# article today about IVF abroad.. compared to the UK



## Lisa (Jul 12, 2004)

http://www.thesun.co.uk/article/0,,2-2005280723,00.html

Any thoughts


----------



## earthe kitt (May 7, 2005)

Thanks Tinks
We also have the HFEA to contend with in this country - having spent the better part of the last 12 years having fertility treatment and now looking to go abroad all I can say is that I am sure the underlying remit of the HFEA is to do all it possibly can to stop a woman becoming pregnant. It was originally set up in the early 90's to deal with a few rogue doctors and clinics and it has gone totally over the top.
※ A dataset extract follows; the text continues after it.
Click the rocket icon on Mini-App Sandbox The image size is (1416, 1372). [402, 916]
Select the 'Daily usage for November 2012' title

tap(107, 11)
It does little to act in the interests of ,or protect the interests of those in need of fertility treatment/support

Joanna


----------



## Mitch1 (Apr 12, 2005)

What I find funny about all these articles is the assumption that the UK clinics have better standards than elsewhere. Yes we have regulation, but so do the other countries! to US or European standards mostly which are equally as stringent as in the UK, plus the **** was recently blasted by the parliamentary commission...
Also none of the journalists seem to pick up on the point that when the UK experts warn against treatment abroad they are doing this for BUSINESS REASONS as most of them are attached to private clincis - and these clinics are in it for the money. IVF is big business!! and they have a vested interest in couples have multiple treatments - they are not doing it out of the goodness of their heart....
Jesus .... it drives me mad...


----------